What is being asked: Restate word for word the lines of the material below, from the line with "Click the Open" to the line with "Task: Open the site permissions indicator", both lines included, and no others.
+ + +
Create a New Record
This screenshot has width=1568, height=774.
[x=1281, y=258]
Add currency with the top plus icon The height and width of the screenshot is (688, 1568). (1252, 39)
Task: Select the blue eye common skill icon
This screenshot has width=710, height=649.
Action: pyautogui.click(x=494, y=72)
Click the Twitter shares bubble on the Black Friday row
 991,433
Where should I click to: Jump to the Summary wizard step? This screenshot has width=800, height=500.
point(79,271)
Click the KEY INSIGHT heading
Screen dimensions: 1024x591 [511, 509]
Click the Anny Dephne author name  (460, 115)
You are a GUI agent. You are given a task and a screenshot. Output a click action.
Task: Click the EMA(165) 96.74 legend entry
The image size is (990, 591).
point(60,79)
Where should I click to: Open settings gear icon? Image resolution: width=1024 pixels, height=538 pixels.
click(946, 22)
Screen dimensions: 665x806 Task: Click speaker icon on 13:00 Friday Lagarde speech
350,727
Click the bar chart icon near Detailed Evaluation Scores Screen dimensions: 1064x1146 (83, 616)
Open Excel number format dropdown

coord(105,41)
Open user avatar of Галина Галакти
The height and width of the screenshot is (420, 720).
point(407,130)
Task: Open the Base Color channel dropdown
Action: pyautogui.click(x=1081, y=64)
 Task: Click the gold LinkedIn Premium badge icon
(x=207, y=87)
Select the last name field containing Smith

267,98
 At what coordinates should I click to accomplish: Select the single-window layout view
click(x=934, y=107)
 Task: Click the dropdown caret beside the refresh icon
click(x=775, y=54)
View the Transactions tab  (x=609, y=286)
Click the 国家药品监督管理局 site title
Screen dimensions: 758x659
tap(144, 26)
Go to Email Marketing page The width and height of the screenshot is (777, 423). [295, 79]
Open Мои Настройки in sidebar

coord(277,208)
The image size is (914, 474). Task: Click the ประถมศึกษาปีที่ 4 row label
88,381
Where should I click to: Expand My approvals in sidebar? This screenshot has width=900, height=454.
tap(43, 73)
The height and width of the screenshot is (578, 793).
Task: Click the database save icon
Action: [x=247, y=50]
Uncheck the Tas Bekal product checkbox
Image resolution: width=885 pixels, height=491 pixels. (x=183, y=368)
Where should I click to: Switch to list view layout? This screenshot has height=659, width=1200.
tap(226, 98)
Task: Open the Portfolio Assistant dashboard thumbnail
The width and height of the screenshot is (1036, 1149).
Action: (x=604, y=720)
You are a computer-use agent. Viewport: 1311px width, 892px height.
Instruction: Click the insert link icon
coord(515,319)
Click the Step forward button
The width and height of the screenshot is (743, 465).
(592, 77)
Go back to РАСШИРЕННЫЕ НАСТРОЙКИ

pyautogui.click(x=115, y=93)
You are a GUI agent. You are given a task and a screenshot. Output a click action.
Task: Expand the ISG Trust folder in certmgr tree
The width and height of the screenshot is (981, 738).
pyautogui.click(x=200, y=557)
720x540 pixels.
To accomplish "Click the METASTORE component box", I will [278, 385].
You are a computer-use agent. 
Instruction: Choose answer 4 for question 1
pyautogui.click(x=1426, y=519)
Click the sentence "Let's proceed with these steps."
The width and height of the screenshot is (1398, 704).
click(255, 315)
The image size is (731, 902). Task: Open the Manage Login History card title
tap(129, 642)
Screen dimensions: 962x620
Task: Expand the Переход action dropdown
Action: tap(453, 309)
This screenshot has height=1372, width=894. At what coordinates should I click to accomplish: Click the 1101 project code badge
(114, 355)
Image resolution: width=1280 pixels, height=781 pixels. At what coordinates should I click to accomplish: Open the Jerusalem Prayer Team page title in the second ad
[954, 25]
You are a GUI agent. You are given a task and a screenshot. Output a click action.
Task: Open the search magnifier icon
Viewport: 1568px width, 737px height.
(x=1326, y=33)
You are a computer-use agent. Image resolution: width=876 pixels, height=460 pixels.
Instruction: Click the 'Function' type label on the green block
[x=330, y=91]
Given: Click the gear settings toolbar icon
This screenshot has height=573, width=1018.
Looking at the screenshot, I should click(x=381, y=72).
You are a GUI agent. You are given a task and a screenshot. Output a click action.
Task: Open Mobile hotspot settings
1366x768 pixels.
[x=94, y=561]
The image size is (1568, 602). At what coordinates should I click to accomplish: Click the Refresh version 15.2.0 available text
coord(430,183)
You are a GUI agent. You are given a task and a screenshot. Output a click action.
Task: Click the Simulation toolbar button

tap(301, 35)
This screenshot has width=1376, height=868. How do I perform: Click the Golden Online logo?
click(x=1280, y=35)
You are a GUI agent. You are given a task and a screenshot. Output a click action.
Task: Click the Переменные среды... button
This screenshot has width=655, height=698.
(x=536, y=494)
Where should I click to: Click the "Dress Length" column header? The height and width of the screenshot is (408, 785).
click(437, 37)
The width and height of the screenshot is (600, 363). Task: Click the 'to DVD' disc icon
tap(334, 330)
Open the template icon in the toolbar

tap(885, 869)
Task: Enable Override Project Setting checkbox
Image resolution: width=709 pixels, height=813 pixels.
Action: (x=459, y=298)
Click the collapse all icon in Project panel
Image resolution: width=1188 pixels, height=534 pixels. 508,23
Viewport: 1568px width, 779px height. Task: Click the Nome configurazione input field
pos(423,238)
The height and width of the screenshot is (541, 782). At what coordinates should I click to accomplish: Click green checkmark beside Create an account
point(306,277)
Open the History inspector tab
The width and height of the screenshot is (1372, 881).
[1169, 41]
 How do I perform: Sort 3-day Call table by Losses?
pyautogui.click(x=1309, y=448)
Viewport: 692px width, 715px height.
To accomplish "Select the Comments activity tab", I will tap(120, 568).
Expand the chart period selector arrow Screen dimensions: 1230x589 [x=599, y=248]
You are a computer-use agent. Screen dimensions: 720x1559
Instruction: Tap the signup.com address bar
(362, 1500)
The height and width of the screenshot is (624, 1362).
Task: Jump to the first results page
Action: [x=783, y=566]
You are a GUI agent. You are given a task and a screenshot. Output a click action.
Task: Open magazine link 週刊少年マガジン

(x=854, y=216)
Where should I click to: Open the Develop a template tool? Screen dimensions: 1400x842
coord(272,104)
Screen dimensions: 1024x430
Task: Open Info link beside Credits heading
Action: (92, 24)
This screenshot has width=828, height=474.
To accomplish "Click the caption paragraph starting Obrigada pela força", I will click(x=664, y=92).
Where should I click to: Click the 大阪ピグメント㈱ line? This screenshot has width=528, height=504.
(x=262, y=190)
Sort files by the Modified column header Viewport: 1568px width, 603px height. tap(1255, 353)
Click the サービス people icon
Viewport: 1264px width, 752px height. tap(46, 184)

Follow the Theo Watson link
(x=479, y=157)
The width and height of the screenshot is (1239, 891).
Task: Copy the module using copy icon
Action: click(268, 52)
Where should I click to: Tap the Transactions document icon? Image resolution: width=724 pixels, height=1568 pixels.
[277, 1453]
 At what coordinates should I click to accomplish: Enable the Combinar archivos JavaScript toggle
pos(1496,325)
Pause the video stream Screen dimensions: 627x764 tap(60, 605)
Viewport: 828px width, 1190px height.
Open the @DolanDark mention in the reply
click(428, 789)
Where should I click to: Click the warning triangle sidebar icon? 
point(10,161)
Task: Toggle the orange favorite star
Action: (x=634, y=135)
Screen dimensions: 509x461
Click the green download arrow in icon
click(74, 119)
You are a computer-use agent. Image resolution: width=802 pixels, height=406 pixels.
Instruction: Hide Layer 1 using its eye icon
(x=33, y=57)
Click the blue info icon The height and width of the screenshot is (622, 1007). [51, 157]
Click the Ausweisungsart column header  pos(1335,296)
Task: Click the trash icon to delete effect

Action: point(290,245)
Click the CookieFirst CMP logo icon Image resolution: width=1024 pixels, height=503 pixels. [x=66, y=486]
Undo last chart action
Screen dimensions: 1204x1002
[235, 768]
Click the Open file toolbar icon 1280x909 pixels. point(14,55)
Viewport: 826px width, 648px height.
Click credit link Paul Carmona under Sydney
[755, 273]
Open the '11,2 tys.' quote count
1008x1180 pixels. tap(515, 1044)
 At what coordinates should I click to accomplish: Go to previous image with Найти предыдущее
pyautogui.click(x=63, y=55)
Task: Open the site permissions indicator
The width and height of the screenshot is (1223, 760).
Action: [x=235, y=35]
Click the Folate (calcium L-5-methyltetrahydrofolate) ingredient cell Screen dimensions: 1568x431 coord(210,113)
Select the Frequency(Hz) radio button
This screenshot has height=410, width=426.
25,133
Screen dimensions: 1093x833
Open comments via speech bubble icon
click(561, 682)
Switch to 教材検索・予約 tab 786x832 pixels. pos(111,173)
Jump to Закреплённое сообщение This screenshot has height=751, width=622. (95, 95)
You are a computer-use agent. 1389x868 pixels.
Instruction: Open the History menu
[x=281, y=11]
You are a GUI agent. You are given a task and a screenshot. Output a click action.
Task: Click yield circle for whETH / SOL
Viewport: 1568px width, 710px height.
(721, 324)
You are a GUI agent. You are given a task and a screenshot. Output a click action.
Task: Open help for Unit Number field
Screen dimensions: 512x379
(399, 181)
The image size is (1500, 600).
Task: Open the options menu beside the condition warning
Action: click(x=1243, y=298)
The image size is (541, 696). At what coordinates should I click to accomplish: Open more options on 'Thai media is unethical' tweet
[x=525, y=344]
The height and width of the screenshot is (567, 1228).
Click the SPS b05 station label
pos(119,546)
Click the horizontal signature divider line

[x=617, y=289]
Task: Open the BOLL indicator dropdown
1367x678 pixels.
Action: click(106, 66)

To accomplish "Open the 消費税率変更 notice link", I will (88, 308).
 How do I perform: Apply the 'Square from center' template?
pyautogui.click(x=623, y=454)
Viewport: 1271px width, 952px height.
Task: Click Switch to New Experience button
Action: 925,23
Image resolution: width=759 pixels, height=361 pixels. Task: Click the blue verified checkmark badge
+ + +
Written answer:
Click the Open file toolbar icon 1280x909 pixels. point(14,55)
Viewport: 826px width, 648px height.
Click credit link Paul Carmona under Sydney
[755, 273]
Open the '11,2 tys.' quote count
1008x1180 pixels. tap(515, 1044)
 At what coordinates should I click to accomplish: Go to previous image with Найти предыдущее
pyautogui.click(x=63, y=55)
Task: Open the site permissions indicator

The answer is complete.